You advocate using information. At the same time, you ignore a lot
of information. You ignore much more than you use. Why? And why then
do you advocate on using a particular piece of information but not
the other available information as well? Which additional
information? The sequence of situations, which are the combination
of a position and a player having the turn, since the first
occurrence of a position / situation about to be recreated. We do
not want to use that much information - rather we want to leave out
quite some information. There is a rationale behind leaving out also
the who-has-the-turn information (e.g., having the minimal rule that
works like a superko rule) and there is a rationale behind not
leaving out it (e.g., endless recycling of
alternating moves is expressed more easily as multiples of situational
cycles). But this does not answer yet why you consider it better to
also
consider the turn.
It is a ko rule that depends on one type of information only: The
colour
of each intersection.
And what is the _reason_ to leave out the very pertinent information
of whose turn it is?
No _rationale_ for that.
It is, e.g., to have the minimal rule that works like a superko
rule. Or: To have that variant of a superko rule that by far most go
players
that have heard about superko imagine as the superko rule.
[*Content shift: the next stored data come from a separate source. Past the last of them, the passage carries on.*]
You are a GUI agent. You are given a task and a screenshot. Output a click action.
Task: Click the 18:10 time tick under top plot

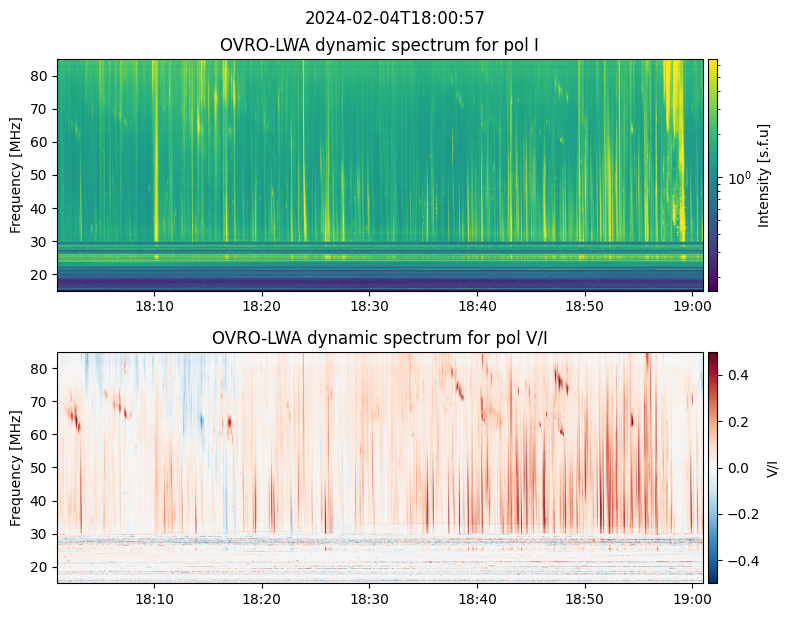(x=154, y=305)
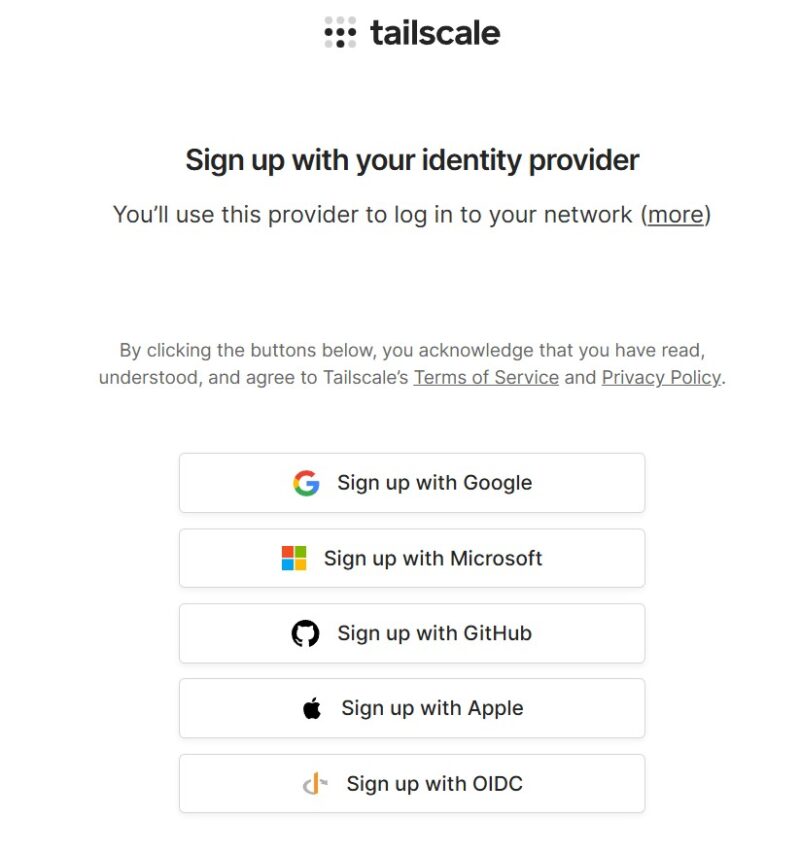The image size is (800, 852).
Task: Pick Sign up with OIDC
Action: click(x=412, y=784)
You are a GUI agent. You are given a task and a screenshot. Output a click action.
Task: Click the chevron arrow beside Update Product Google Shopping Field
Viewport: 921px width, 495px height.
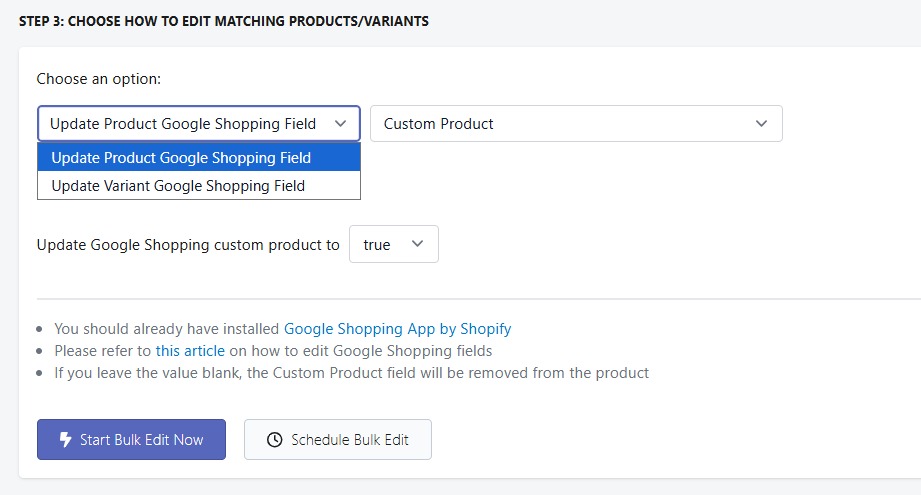coord(341,124)
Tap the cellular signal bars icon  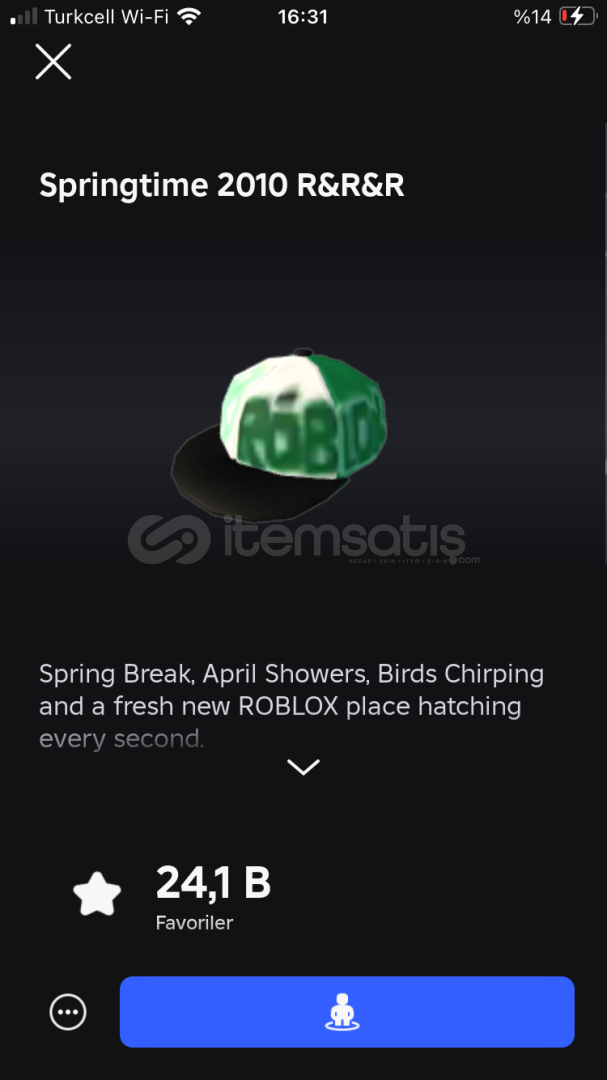pos(24,17)
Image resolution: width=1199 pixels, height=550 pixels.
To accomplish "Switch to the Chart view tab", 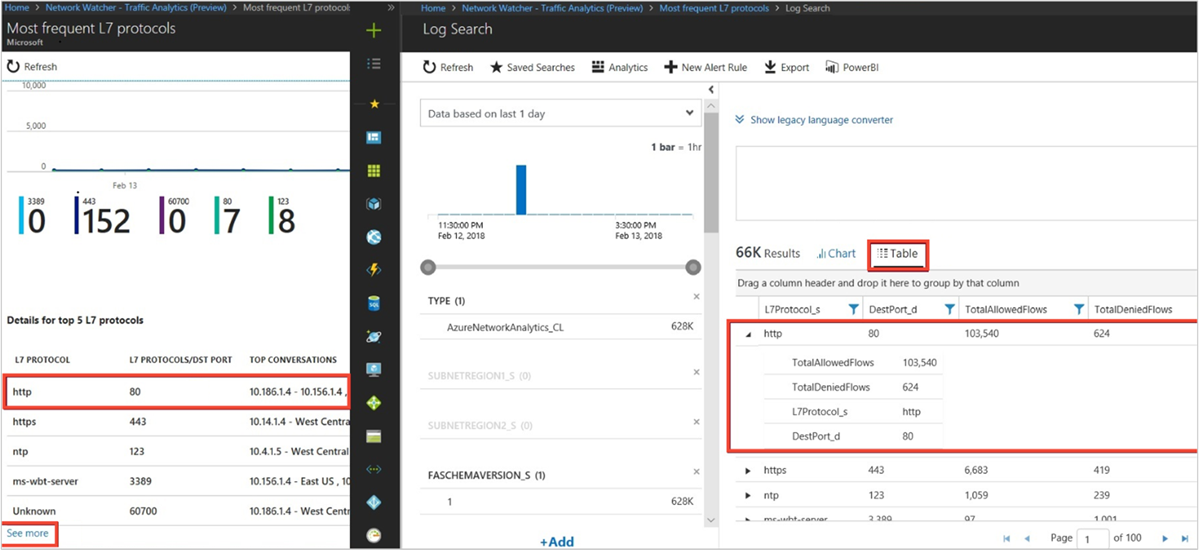I will [x=837, y=254].
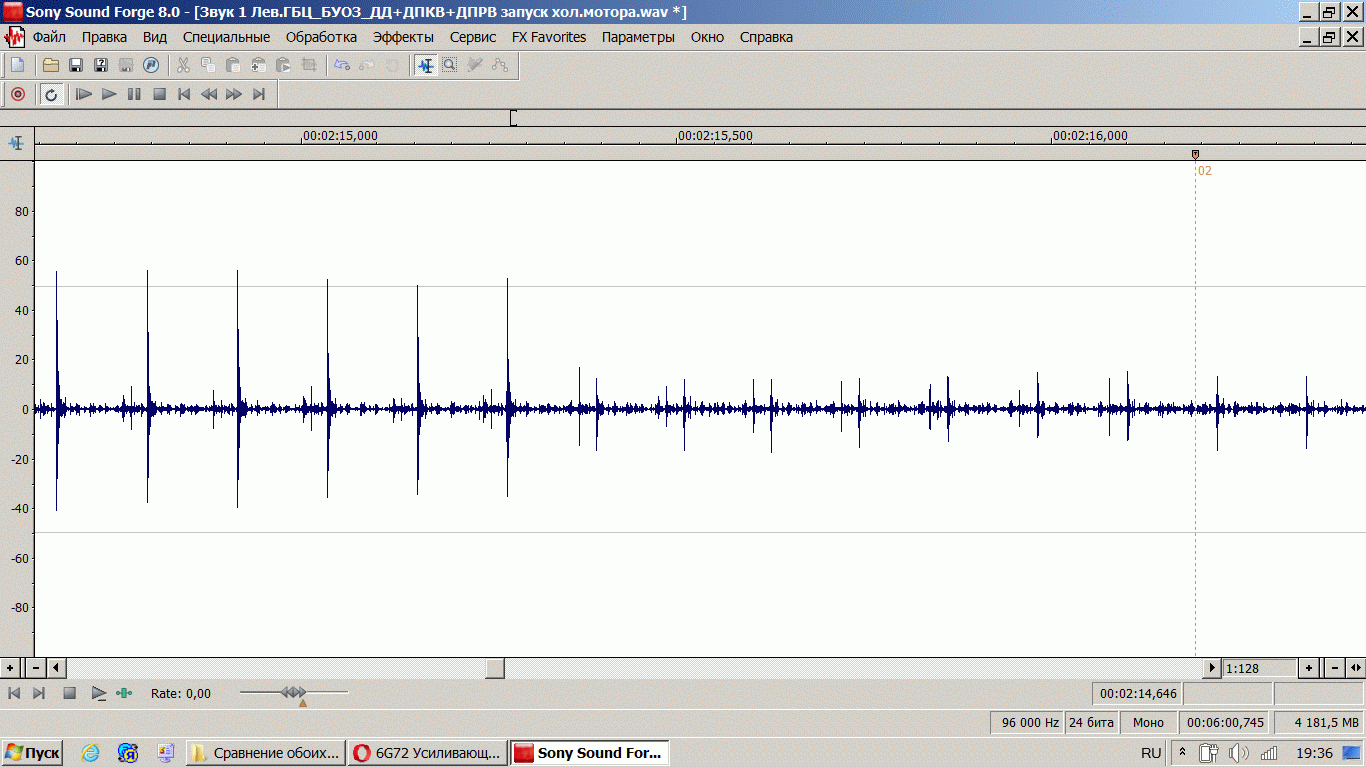Click the Play All button in transport bar
1366x768 pixels.
point(84,94)
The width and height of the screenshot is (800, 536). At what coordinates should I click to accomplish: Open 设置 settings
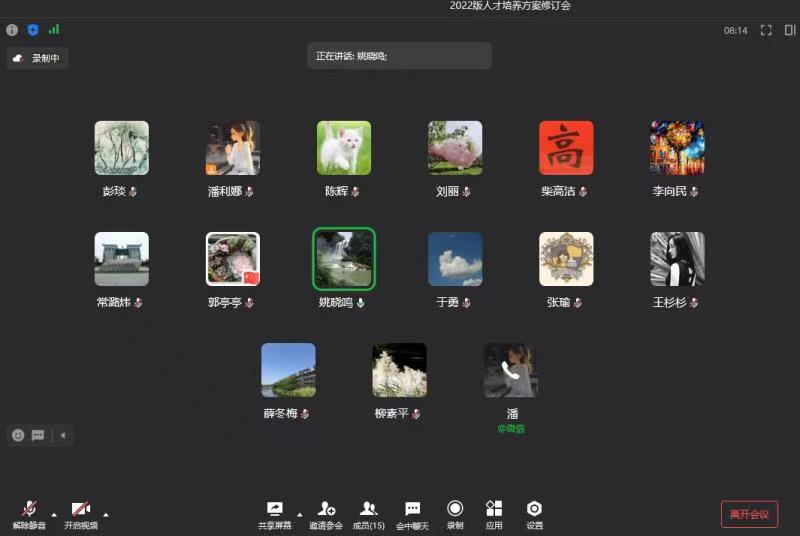(534, 514)
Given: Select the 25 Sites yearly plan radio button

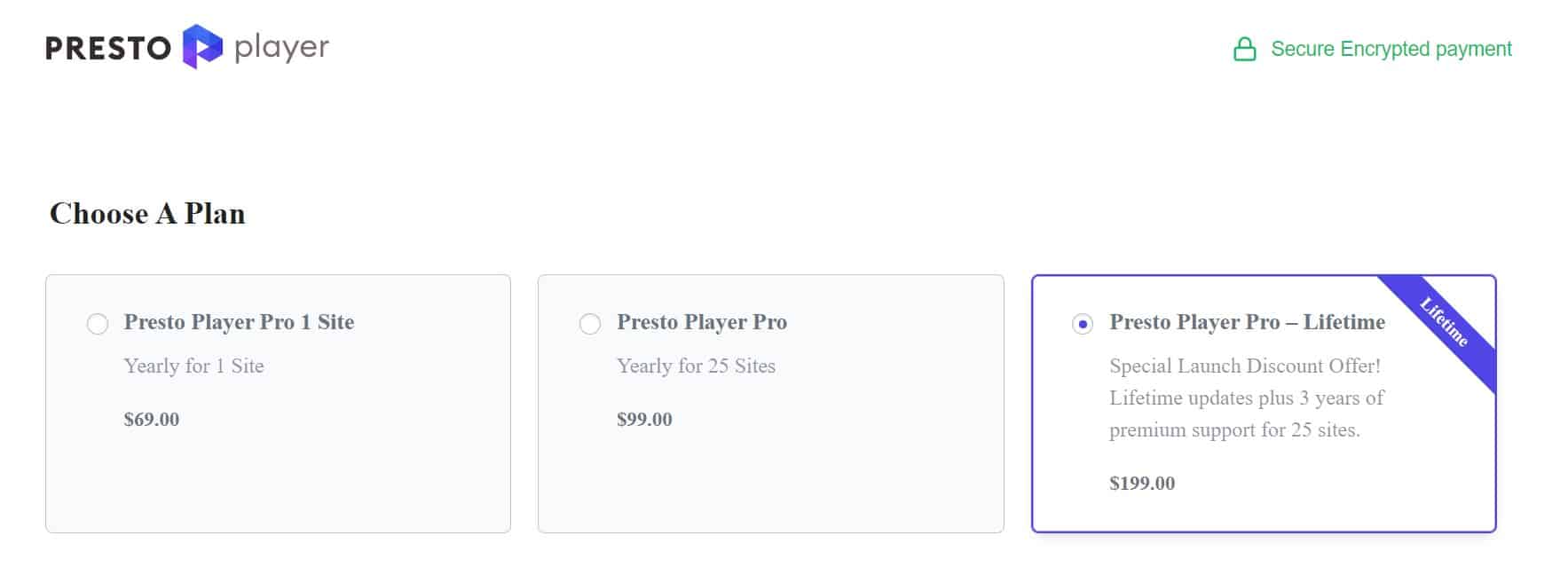Looking at the screenshot, I should coord(590,324).
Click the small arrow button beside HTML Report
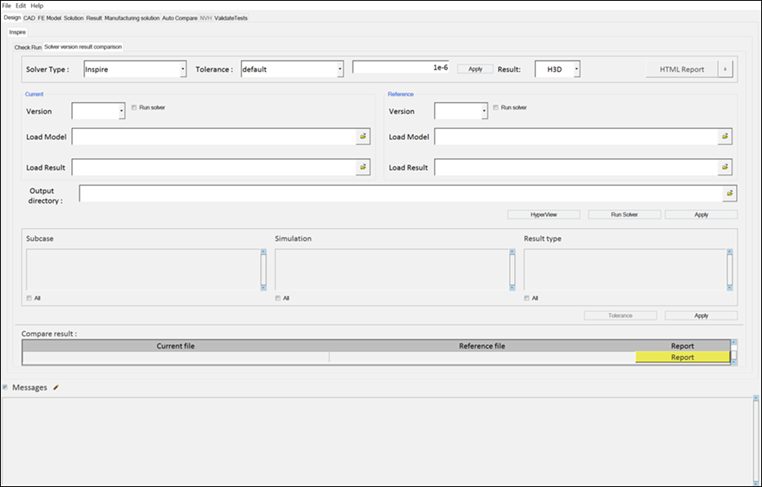Screen dimensions: 762x487 point(725,69)
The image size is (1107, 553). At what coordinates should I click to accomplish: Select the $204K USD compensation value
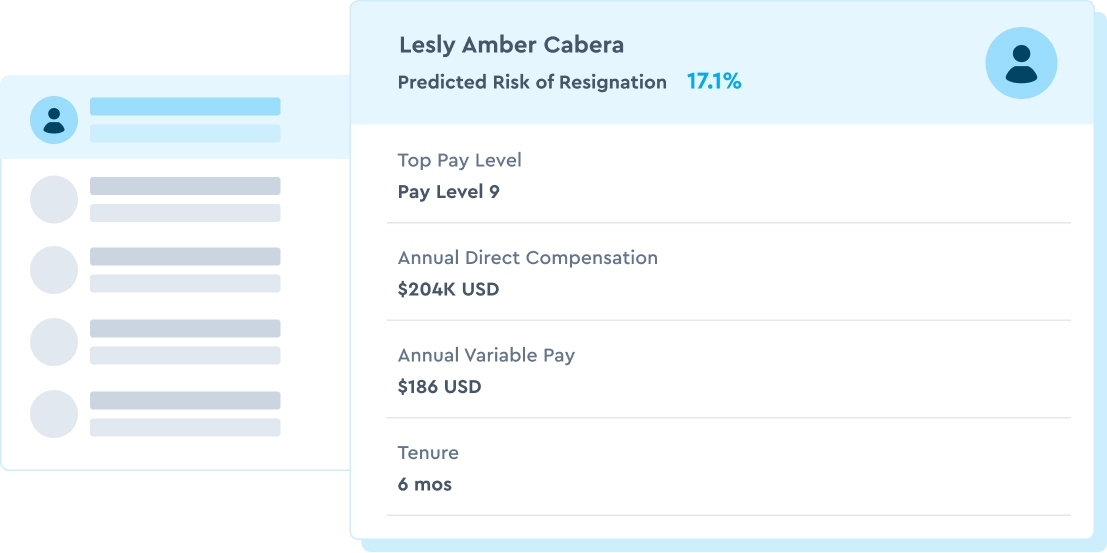point(448,290)
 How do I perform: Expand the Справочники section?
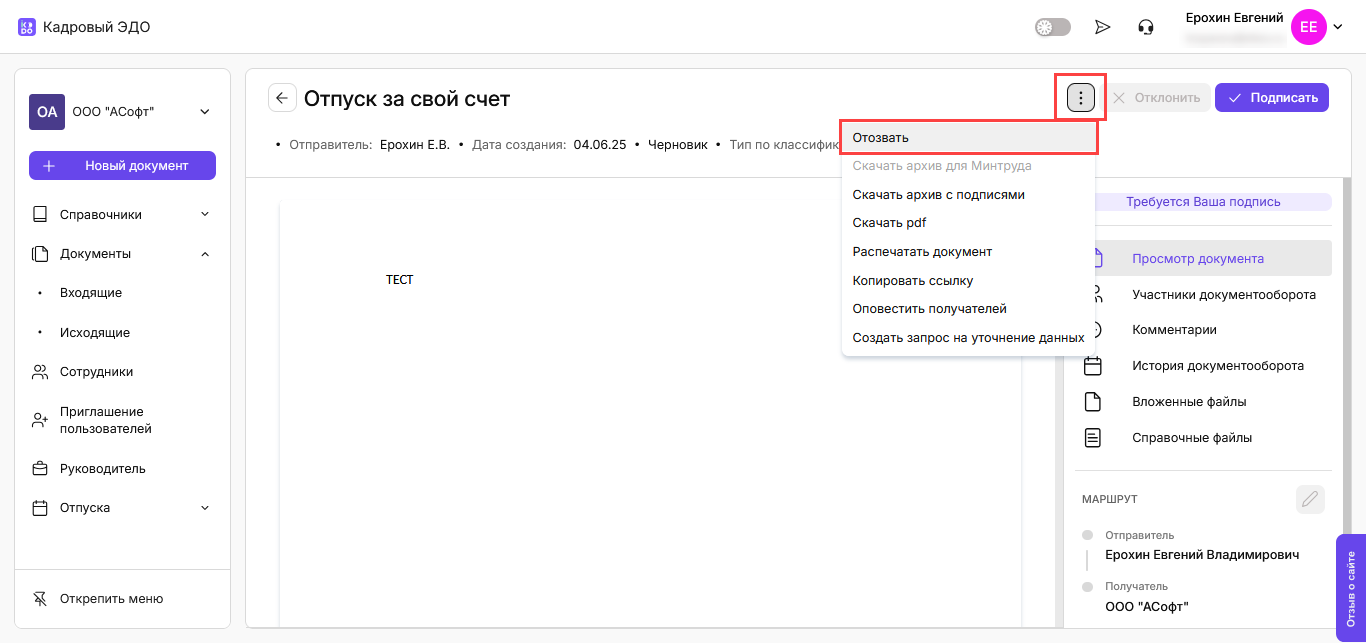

And... Oh, never mind, of course you must be right. You're the
expert.
Being an expert does not replace the necessity of providing reasons.
Not
being an expert is not a good excuse for not providing reasons,
either.
Also you emphasize rationale, so we should exchange not just opinions
but reasons.
To offer an on-topic reason: positional superko requires less storage
and execution time than situational superko.